Jeff: What are you studying at Axial Volcano?

Anna: I'm interested in the period between when larvae are released into the water column and when they are recruited back to the benthic population. Also, I'm interested in why they settle in a particular location. The site may have other adults, the right chemistry or substrate texture. I want to put down larval traps to look at larval abundance in the water column and an array to see where they actually settle at different sites at Axial. We're not looking for a specific type of larvae. Last year we got a lot of limpets and some polycheate worms. We're probably going to get gastropods and we should get tube worms if it's in the right area.

Jeff: How do your larval traps work?

Anna: I have two types. One is a passive larval trap. They are basically tubes filled with formalin (a poison) and as water moves over the top of the cylinder it forms a small eddy that traps things and transports them into the cylinder. They hit the poison and fall to the bottom. The traps give us an idea of what type of larvae are transported near the bottom.

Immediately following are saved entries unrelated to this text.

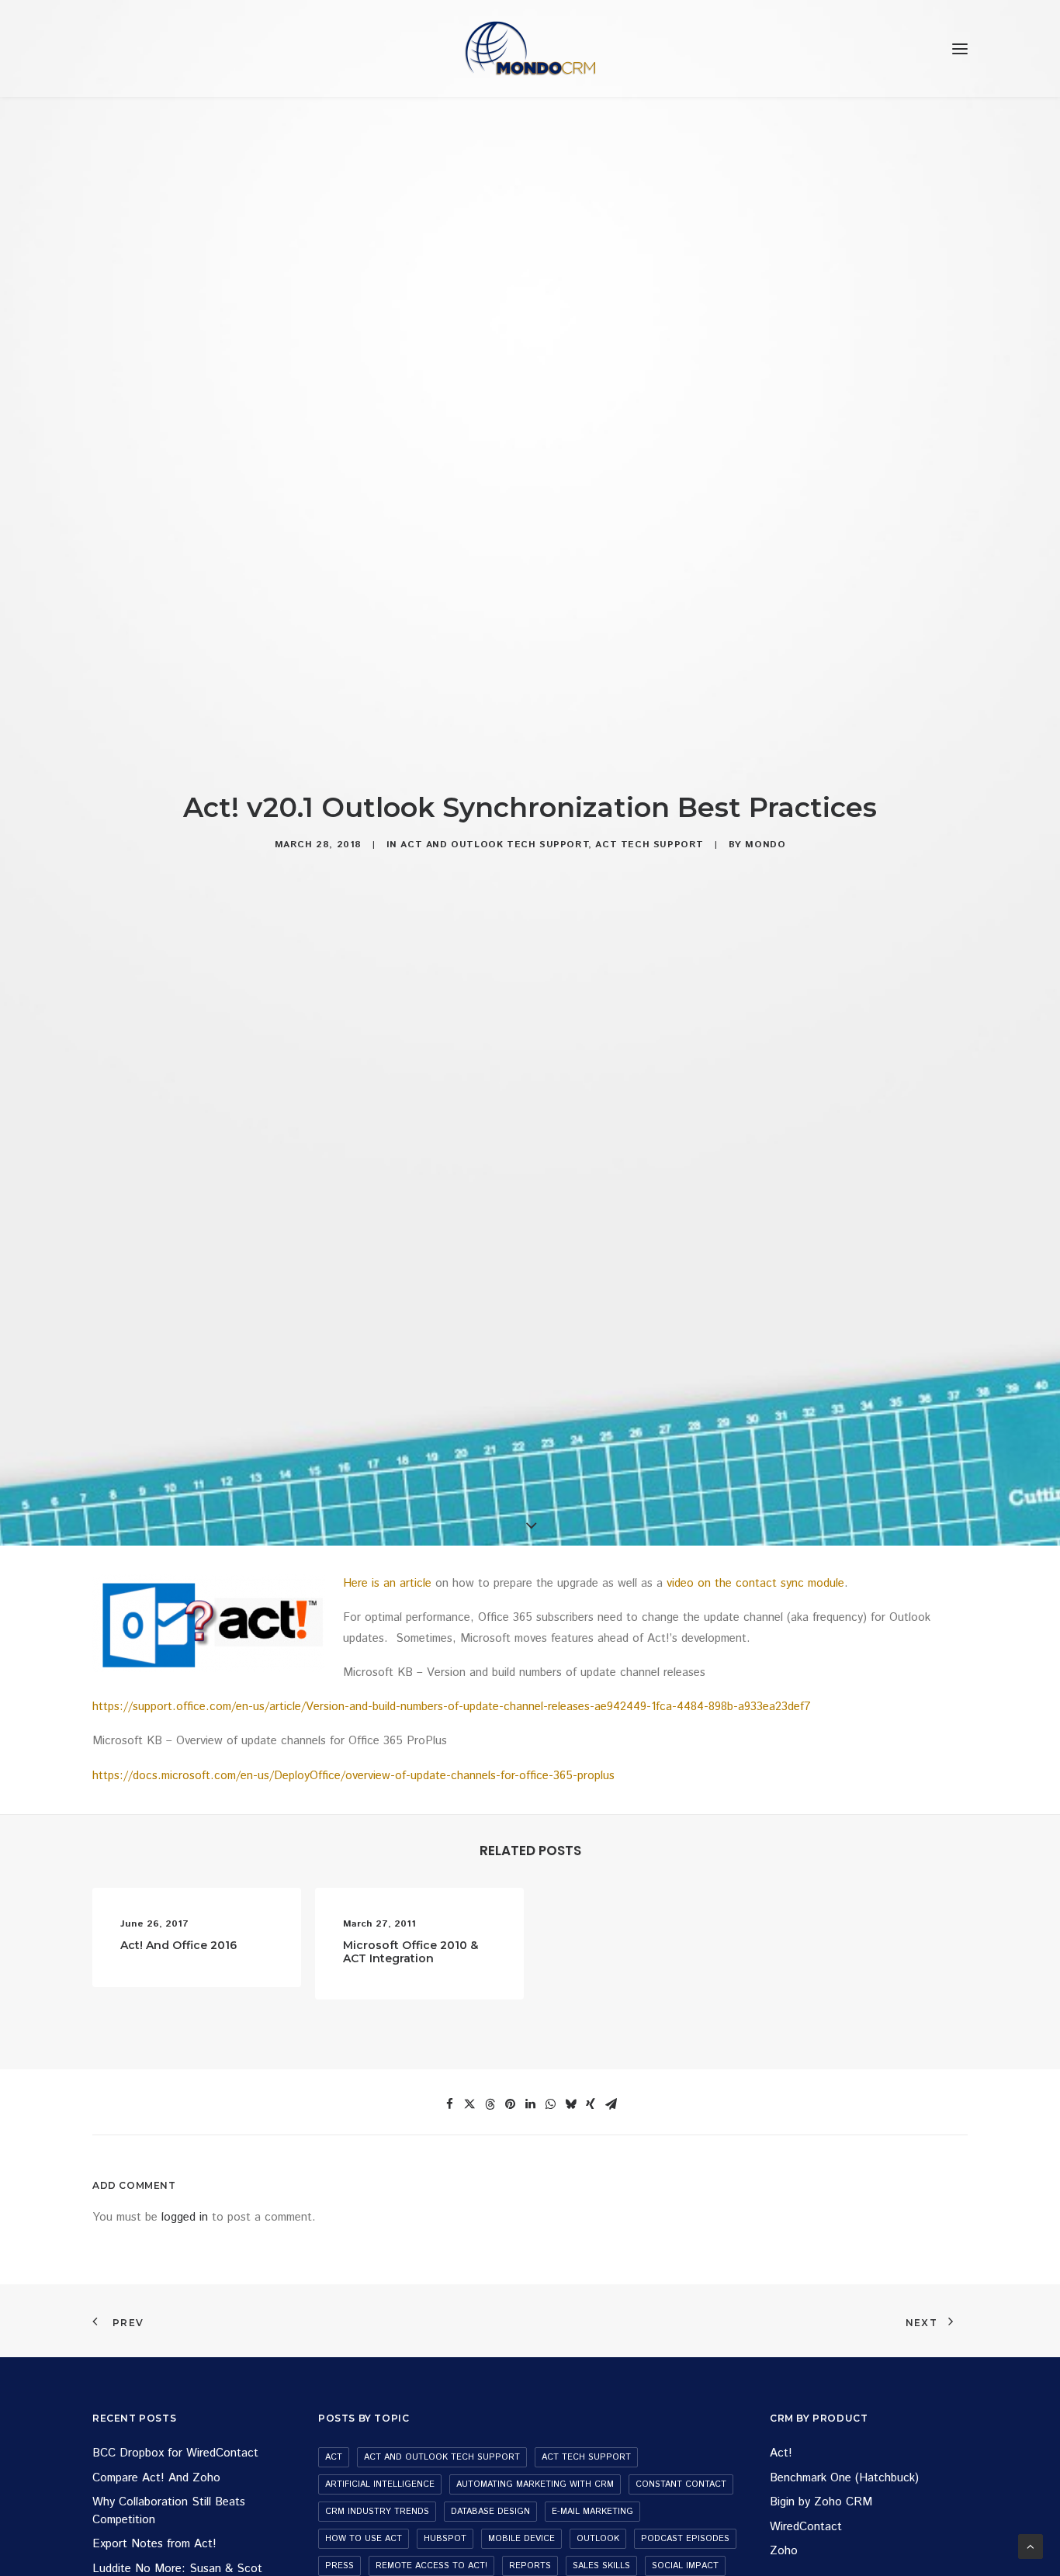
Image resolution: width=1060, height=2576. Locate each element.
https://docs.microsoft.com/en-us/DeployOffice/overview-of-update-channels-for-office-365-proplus (353, 1776)
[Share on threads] (489, 2104)
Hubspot (445, 2539)
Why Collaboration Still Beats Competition (168, 2511)
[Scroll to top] (1030, 2546)
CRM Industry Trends (377, 2511)
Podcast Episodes (685, 2539)
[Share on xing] (590, 2104)
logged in (184, 2217)
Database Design (490, 2511)
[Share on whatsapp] (550, 2104)
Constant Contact (681, 2484)
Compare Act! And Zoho (156, 2478)
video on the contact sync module (755, 1583)
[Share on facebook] (449, 2104)
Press (339, 2566)
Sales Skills (601, 2566)
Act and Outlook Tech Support (494, 844)
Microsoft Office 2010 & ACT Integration (410, 1951)
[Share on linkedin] (530, 2104)
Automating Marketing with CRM (535, 2484)
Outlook (598, 2539)
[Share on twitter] (469, 2104)
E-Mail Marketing (592, 2511)
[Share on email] (610, 2104)
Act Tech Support (649, 844)
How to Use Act (363, 2539)
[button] (960, 48)
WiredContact (806, 2527)
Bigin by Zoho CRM (821, 2502)
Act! (781, 2453)
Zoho (784, 2551)
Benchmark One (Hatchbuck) (844, 2478)
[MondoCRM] (530, 48)
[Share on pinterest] (510, 2104)
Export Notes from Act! (154, 2544)
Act (333, 2457)
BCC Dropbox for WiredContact (175, 2453)
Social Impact (685, 2566)
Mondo (765, 844)
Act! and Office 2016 (178, 1945)
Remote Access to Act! (431, 2566)
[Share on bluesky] (570, 2104)
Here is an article (387, 1583)
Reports (530, 2566)
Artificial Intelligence (380, 2484)
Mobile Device (521, 2539)
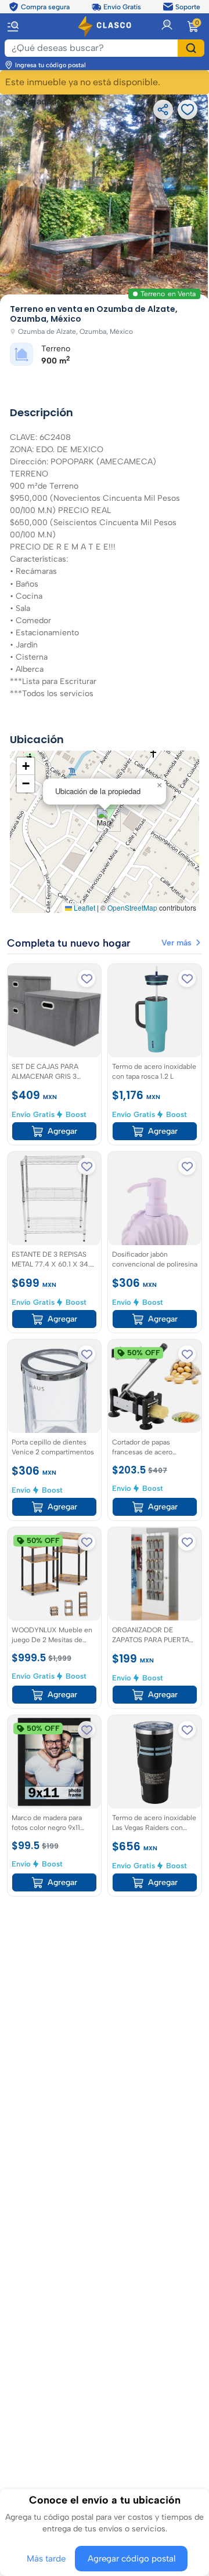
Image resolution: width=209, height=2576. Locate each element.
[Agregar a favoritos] (86, 978)
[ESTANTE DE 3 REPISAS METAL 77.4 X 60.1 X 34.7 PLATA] (54, 1198)
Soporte (188, 6)
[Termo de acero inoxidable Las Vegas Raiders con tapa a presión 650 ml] (154, 1762)
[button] (104, 820)
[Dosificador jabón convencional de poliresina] (154, 1198)
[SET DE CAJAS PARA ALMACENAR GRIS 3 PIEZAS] (54, 1010)
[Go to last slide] (18, 199)
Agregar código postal (130, 2559)
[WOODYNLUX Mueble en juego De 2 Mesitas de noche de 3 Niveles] (54, 1574)
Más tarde (50, 2559)
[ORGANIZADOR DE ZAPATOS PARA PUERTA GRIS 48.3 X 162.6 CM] (154, 1574)
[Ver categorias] (18, 26)
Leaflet (83, 907)
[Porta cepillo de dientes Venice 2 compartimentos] (54, 1386)
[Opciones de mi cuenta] (167, 26)
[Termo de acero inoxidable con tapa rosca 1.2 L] (154, 1010)
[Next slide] (190, 199)
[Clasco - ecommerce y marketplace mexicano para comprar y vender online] (104, 26)
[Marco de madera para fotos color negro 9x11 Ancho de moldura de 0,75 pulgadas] (54, 1762)
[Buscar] (191, 48)
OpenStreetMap (132, 907)
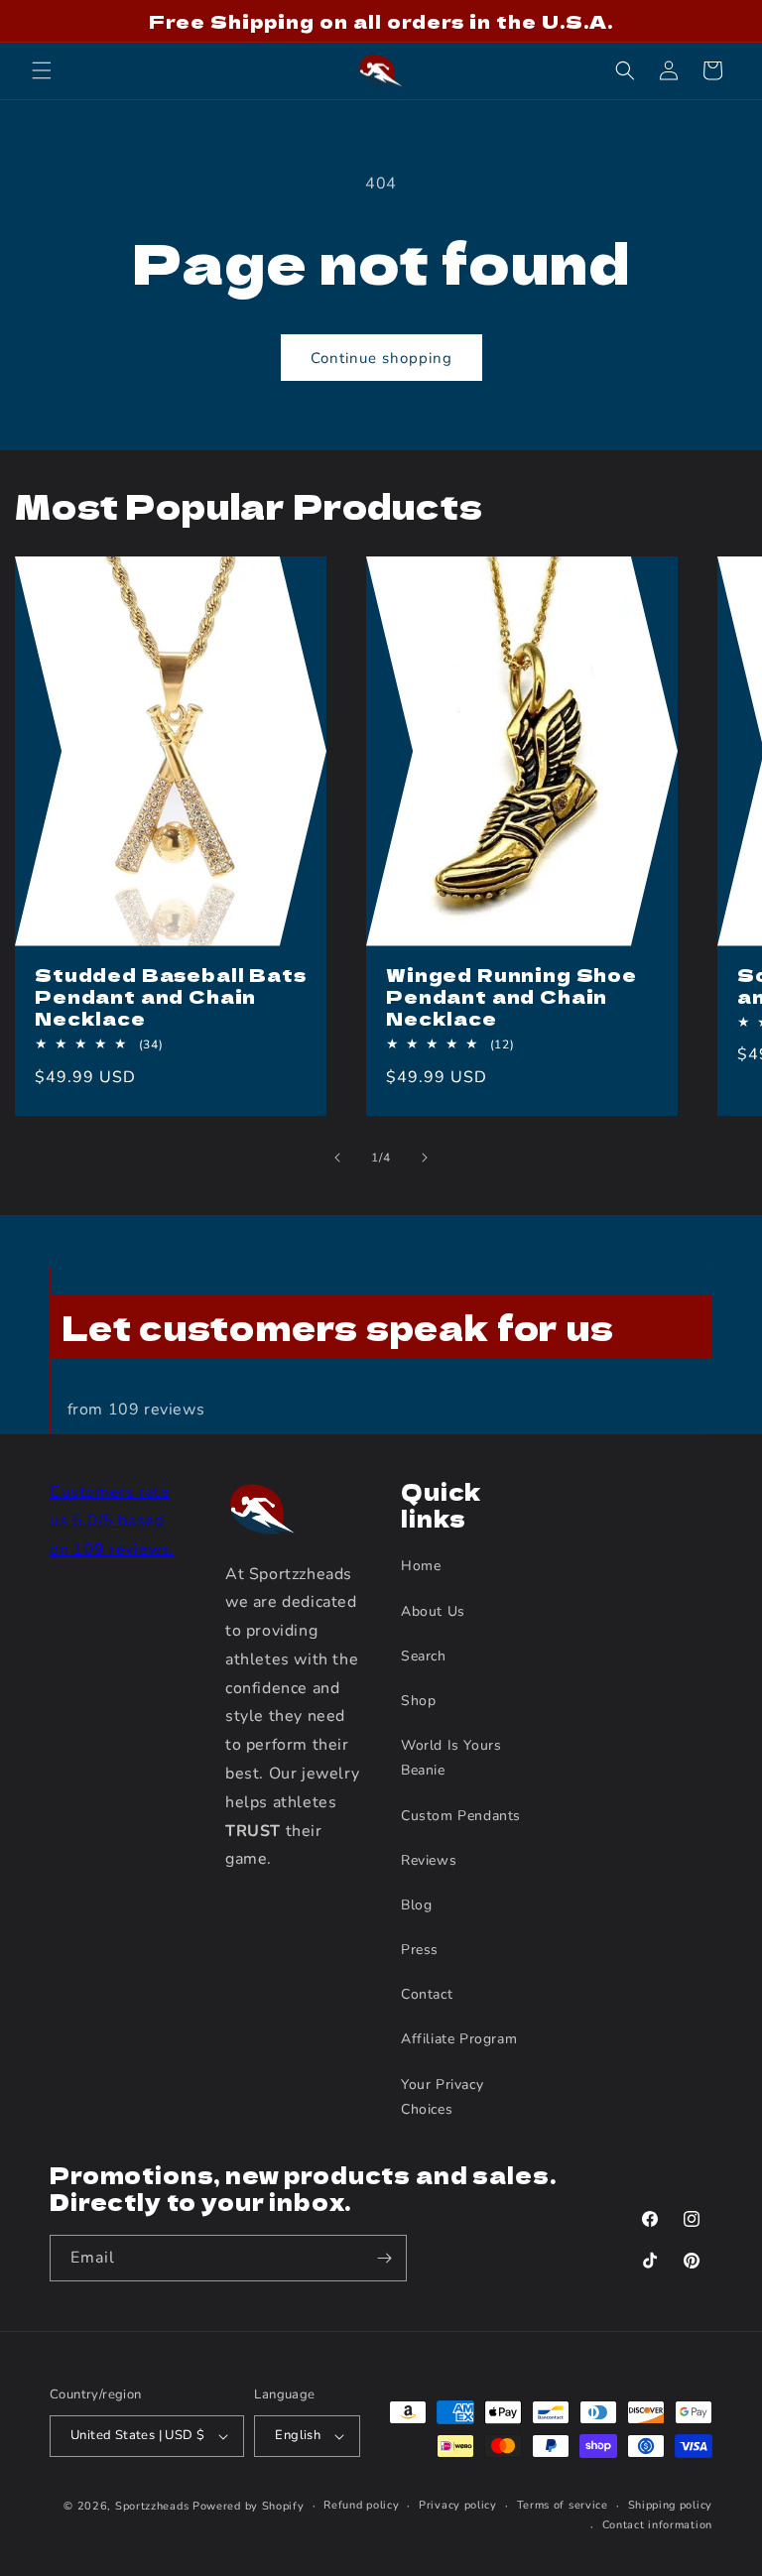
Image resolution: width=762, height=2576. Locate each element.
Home (421, 1565)
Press (420, 1949)
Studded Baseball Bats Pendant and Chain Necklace (171, 996)
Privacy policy (458, 2505)
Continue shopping (381, 358)
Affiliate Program (459, 2038)
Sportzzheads (152, 2506)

We also have settlement array instruments. They are basically soap dishes with substrates that are supposed to mimic the bottom and attract the larvae so they stick on them and stay there. We
have two kinds of substrates. One is basalt because that's the type of rock at Axial. The other are Scotch Brights (scrubbies). The reason the scrubbies are so successful is that they have a lot of structure to them. Anything that comes to settle wants to stay away from currents in little holes and cracks so things can't eat them. We'll leave the traps down for 10 days and the arrays we'll leave down for one and two years.

Jeff: Is vent larval dispersal one of the hardest things to study at vent areas?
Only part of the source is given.